- _Work instruction_
Return the full listing exactly as it is written.

- _Material for the task_
----

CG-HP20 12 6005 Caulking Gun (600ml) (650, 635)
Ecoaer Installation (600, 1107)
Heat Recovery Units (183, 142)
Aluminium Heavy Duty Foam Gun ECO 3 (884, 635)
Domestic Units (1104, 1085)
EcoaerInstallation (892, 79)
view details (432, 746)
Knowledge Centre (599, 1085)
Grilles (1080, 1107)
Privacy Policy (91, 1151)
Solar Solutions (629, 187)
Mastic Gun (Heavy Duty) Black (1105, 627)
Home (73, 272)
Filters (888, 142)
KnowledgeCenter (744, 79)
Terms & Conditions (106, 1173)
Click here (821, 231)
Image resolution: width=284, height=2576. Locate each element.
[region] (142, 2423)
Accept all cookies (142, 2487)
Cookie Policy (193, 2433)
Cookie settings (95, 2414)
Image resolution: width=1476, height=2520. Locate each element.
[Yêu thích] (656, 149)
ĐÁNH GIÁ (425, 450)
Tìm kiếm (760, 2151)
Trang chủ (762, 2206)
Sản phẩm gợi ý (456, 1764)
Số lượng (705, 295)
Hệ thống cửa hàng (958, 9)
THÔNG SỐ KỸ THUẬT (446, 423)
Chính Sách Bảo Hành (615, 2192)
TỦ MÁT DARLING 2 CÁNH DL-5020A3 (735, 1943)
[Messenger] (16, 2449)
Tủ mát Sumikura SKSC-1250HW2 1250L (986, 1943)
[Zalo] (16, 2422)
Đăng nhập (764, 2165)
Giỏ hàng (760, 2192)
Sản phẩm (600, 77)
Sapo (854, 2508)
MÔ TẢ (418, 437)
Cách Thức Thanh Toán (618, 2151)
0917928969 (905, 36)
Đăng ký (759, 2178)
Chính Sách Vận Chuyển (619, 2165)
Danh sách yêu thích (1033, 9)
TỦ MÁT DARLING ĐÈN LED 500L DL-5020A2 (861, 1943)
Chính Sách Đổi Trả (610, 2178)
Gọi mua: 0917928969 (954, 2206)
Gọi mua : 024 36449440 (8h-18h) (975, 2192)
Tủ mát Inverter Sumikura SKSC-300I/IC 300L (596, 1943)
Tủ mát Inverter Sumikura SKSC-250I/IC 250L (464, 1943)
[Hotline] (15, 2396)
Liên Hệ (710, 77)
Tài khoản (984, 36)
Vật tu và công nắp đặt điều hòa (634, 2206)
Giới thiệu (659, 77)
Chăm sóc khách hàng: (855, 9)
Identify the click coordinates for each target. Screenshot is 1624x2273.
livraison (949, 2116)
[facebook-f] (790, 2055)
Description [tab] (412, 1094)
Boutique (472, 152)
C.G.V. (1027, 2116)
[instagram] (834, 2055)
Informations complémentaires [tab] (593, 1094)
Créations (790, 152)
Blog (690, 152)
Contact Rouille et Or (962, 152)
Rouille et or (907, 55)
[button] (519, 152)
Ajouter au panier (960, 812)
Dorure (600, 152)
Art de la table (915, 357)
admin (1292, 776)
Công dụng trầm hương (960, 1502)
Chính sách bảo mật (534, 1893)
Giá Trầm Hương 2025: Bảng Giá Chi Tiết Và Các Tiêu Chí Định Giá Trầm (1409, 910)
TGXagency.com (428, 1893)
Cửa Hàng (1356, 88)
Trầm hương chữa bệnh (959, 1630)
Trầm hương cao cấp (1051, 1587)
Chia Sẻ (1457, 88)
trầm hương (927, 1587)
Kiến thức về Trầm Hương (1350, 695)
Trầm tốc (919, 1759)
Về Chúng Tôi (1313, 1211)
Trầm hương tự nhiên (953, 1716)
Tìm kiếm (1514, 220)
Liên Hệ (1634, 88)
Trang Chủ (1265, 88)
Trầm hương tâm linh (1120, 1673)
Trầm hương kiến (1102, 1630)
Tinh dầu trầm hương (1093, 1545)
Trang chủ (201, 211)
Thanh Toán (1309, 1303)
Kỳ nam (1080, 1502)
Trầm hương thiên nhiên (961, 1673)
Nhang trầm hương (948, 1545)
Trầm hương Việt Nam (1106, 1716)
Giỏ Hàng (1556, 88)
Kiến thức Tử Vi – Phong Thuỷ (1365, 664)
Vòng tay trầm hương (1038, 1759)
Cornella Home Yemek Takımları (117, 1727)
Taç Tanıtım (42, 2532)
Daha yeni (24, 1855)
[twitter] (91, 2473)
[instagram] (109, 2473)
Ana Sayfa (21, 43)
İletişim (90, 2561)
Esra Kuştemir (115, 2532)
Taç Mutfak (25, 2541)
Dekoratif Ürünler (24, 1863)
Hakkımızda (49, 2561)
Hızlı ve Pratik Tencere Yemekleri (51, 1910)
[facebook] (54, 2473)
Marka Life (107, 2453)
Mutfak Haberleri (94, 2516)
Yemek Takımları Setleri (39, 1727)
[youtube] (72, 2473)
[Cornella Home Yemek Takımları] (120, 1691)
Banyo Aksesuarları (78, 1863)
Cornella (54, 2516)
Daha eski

----

- _Result of the exercise_
CG-HP20 12 6005 Caulking Gun (600ml) (650, 635)
Ecoaer Installation (600, 1107)
Heat Recovery Units (183, 142)
Aluminium Heavy Duty Foam Gun ECO 3 (884, 635)
Domestic Units (1104, 1085)
EcoaerInstallation (892, 79)
view details (432, 746)
Knowledge Centre (599, 1085)
Grilles (1080, 1107)
Privacy Policy (91, 1151)
Solar Solutions (629, 187)
Mastic Gun (Heavy Duty) Black (1105, 627)
Home (73, 272)
Filters (888, 142)
KnowledgeCenter (744, 79)
Terms & Conditions (106, 1173)
Click here (821, 231)
Image resolution: width=284, height=2576. Locate each element.
[region] (142, 2423)
Accept all cookies (142, 2487)
Cookie Policy (193, 2433)
Cookie settings (95, 2414)
Image resolution: width=1476, height=2520. Locate each element.
[Yêu thích] (656, 149)
ĐÁNH GIÁ (425, 450)
Tìm kiếm (760, 2151)
Trang chủ (762, 2206)
Sản phẩm gợi ý (456, 1764)
Số lượng (705, 295)
Hệ thống cửa hàng (958, 9)
THÔNG SỐ KỸ THUẬT (446, 423)
Chính Sách Bảo Hành (615, 2192)
TỦ MÁT DARLING 2 CÁNH DL-5020A3 (735, 1943)
[Messenger] (16, 2449)
Tủ mát Sumikura SKSC-1250HW2 1250L (986, 1943)
[Zalo] (16, 2422)
Đăng nhập (764, 2165)
Giỏ hàng (760, 2192)
Sản phẩm (600, 77)
Sapo (854, 2508)
MÔ TẢ (418, 437)
Cách Thức Thanh Toán (618, 2151)
0917928969 (905, 36)
Đăng ký (759, 2178)
Chính Sách Vận Chuyển (619, 2165)
Danh sách yêu thích (1033, 9)
TỦ MÁT DARLING ĐÈN LED 500L DL-5020A2 (861, 1943)
Chính Sách Đổi Trả (610, 2178)
Gọi mua: 0917928969 (954, 2206)
Gọi mua : 024 36449440 (8h-18h) (975, 2192)
Tủ mát Inverter Sumikura SKSC-300I/IC 300L (596, 1943)
Tủ mát Inverter Sumikura SKSC-250I/IC 250L (464, 1943)
[Hotline] (15, 2396)
Liên Hệ (710, 77)
Tài khoản (984, 36)
Vật tu và công nắp đặt điều hòa (634, 2206)
Giới thiệu (659, 77)
Chăm sóc khách hàng: (855, 9)
Identify the click coordinates for each target. Screenshot is 1624x2273.
livraison (949, 2116)
[facebook-f] (790, 2055)
Description [tab] (412, 1094)
Boutique (472, 152)
C.G.V. (1027, 2116)
[instagram] (834, 2055)
Informations complémentaires [tab] (593, 1094)
Créations (790, 152)
Blog (690, 152)
Contact Rouille et Or (962, 152)
Rouille et or (907, 55)
[button] (519, 152)
Ajouter au panier (960, 812)
Dorure (600, 152)
Art de la table (915, 357)
admin (1292, 776)
Công dụng trầm hương (960, 1502)
Chính sách bảo mật (534, 1893)
Giá Trầm Hương 2025: Bảng Giá Chi Tiết Và Các Tiêu Chí Định Giá Trầm (1409, 910)
TGXagency.com (428, 1893)
Cửa Hàng (1356, 88)
Trầm hương chữa bệnh (959, 1630)
Trầm hương cao cấp (1051, 1587)
Chia Sẻ (1457, 88)
trầm hương (927, 1587)
Kiến thức về Trầm Hương (1350, 695)
Trầm tốc (919, 1759)
Về Chúng Tôi (1313, 1211)
Trầm hương tự nhiên (953, 1716)
Tìm kiếm (1514, 220)
Liên Hệ (1634, 88)
Trang Chủ (1265, 88)
Trầm hương tâm linh (1120, 1673)
Trầm hương kiến (1102, 1630)
Tinh dầu trầm hương (1093, 1545)
Trang chủ (201, 211)
Thanh Toán (1309, 1303)
Kỳ nam (1080, 1502)
Trầm hương thiên nhiên (961, 1673)
Nhang trầm hương (948, 1545)
Trầm hương Việt Nam (1106, 1716)
Giỏ Hàng (1556, 88)
Kiến thức Tử Vi – Phong Thuỷ (1365, 664)
Vòng tay trầm hương (1038, 1759)
Cornella Home Yemek Takımları (117, 1727)
Taç Tanıtım (42, 2532)
Daha yeni (24, 1855)
[twitter] (91, 2473)
[instagram] (109, 2473)
Ana Sayfa (21, 43)
İletişim (90, 2561)
Esra Kuştemir (115, 2532)
Taç Mutfak (25, 2541)
Dekoratif Ürünler (24, 1863)
Hakkımızda (49, 2561)
Hızlı ve Pratik Tencere Yemekleri (51, 1910)
[facebook] (54, 2473)
Marka Life (107, 2453)
Mutfak Haberleri (94, 2516)
Yemek Takımları Setleri (39, 1727)
[youtube] (72, 2473)
[Cornella Home Yemek Takımları] (120, 1691)
Banyo Aksesuarları (78, 1863)
Cornella (54, 2516)
Daha eski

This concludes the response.